The output we are looking for is below. Hopefully it makes sense.





Please let me know if you need any further info or if anything doesn't make sense.

Thanks, EAG1.


----------



## Skybluekid (Jan 4, 2023)

Do you want a formula or macro solution?


----------



## EAG1 (Jan 4, 2023)

Skybluekid said:


> Do you want a formula or macro solution?


Hello, I assumed it would need to be a macro solution, however if someone can suggest a formula to do the job that will also be fine.
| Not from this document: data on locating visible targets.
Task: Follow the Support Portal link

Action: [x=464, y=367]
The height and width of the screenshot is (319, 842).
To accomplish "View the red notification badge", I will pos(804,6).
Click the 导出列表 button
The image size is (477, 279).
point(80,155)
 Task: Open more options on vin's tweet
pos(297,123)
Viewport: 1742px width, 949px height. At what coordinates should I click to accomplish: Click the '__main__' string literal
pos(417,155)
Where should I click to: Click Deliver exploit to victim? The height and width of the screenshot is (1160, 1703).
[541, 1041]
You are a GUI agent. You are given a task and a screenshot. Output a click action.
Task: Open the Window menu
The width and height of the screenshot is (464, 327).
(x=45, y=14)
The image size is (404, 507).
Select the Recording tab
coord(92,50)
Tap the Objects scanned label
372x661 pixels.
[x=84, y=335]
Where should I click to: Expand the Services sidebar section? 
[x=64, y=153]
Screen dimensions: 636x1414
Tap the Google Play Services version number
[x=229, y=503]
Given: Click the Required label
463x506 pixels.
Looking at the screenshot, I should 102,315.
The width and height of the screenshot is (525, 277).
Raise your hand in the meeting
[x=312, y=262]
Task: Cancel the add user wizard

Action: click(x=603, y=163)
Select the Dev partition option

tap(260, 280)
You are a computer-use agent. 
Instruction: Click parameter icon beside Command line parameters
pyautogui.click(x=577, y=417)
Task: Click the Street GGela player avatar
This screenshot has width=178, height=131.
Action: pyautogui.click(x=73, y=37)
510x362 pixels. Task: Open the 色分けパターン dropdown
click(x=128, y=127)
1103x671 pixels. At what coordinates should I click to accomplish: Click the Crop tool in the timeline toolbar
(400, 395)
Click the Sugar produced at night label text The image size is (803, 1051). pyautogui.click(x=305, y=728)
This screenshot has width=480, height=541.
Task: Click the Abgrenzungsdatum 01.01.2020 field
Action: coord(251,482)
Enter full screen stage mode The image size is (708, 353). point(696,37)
Thanks


----------



## mmhill (Jan 4, 2023)

No macro needed.  


```
=IF(MID(SUBSTITUTE(G2&" "&J2,",",""),80+1,1)=" ",LEFT(SUBSTITUTE(G2&" "&J2,",",""),80),(G2&" " & LEFT(SUBSTITUTE(J2,",",""),SEARCH("#",SUBSTITUTE(LEFT(SUBSTITUTE(J2,",",""),80-LEN(G2 & " "))," ","#",(80-LEN(G2)-1)-LEN(SUBSTITUTE(LEFT(SUBSTITUTE(J2,",",""),80-LEN(G2 & " "))," ",""))))-1)))
```

All you need is the "Combined" text, the model data text, and the max number of characters (80).  Don't need the Count and Characters Left columns. 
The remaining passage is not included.